En ningún caso la empresa podrá
reclasificar un pasivo financiero incluido inicialmente en esta categoría a la
de pasivos financieros a coste amortizado, ni viceversa.
Valoración
inicial y posterior
En la valoración de los pasivos financieros
incluidos en esta categoría se aplicarán los criterios señalados en el apartado
2.2 de la norma relativa a activos financieros.
3.
Baja de pasivos financieros
La empresa dará de baja un pasivo financiero cuando la
obligación se haya extinguido. También dará de baja los pasivos financieros
propios que adquiera, aunque sea con la intención de recolocarlos en el futuro.
Si se produjese un intercambio de instrumentos de deuda entre un
prestamista y un prestatario, siempre que éstos tengan condiciones
sustancialmente diferentes, se registrará la baja del pasivo financiero
original y se reconocerá el nuevo pasivo financiero que surja. De la misma
forma se registrará una modificación sustancial de las condiciones actuales de
un pasivo financiero.
La diferencia entre el valor en libros del pasivo financiero o
de la parte del mismo que se haya dado de baja y la contraprestación pagada,
incluidos los costes de transacción atribuibles y en la que se recogerá
asimismo cualquier activo cedido diferente del efectivo o pasivo asumido, se reconocerá
en la cuenta de pérdidas y ganancias del ejercicio en que tenga lugar.

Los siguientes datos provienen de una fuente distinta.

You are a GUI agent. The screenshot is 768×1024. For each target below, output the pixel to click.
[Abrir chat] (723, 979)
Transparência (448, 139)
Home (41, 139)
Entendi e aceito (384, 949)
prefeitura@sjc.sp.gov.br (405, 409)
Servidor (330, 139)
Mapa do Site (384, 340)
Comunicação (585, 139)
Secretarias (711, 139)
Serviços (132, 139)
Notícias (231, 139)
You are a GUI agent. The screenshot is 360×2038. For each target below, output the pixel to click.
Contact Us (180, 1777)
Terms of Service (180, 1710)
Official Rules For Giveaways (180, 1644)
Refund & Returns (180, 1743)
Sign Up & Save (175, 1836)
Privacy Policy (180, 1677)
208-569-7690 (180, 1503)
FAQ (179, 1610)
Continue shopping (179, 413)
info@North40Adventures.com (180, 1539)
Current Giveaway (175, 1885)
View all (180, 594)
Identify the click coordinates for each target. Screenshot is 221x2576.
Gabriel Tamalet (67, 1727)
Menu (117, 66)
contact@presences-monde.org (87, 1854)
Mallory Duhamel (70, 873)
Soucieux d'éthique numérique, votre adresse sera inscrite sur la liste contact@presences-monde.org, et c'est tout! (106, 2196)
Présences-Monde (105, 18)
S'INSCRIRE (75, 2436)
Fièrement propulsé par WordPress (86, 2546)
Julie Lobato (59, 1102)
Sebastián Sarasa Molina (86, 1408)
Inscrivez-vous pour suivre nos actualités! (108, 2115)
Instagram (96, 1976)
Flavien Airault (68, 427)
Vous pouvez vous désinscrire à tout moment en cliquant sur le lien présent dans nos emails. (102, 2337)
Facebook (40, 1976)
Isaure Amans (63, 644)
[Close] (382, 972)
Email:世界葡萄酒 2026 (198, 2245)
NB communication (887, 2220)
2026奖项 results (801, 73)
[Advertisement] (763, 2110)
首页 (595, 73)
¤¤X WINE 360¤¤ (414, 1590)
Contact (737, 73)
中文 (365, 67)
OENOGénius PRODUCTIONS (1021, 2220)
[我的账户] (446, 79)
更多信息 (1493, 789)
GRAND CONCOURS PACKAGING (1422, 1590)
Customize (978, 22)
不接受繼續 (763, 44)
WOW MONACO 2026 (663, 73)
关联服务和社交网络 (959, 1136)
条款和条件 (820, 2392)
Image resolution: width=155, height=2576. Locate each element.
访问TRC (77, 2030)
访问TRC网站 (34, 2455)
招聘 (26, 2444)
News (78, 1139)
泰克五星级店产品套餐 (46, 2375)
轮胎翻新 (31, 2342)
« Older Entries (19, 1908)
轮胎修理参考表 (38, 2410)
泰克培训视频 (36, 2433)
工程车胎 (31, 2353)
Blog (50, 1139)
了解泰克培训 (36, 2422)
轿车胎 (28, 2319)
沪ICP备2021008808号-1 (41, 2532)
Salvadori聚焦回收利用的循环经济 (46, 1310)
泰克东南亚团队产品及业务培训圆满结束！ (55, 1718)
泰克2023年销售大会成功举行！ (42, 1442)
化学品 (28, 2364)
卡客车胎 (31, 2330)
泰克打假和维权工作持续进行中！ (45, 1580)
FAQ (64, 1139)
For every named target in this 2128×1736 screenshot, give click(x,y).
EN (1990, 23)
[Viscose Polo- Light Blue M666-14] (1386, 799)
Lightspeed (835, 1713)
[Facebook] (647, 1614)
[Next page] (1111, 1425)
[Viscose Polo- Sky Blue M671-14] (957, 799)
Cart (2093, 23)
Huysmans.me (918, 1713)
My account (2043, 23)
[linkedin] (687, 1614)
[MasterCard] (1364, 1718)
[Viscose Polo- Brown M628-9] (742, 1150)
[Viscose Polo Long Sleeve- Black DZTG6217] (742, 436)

En el caso de un intercambio de instrumentos de deuda que no
tengan condiciones sustancialmente diferentes, el pasivo financiero original no
se dará de baja del balance. El coste amortizado del pasivo financiero se
determinará aplicando el tipo de interés efectivo, que será aquel que iguale el
valor en libros del pasivo financiero en la fecha de modificación con los
flujos de efectivo a pagar según las nuevas condiciones.
A estos efectos, las condiciones de los contratos se
considerarán sustancialmente diferentes cuando el valor actual de los flujos de
efectivo del nuevo pasivo financiero, incluyendo las comisiones netas cobradas
o pagadas, sea diferente, al menos en un diez por ciento del valor actual de
los flujos de efectivo remanentes del pasivo financiero original, actualizados
ambos al tipo de interés efectivo de éste.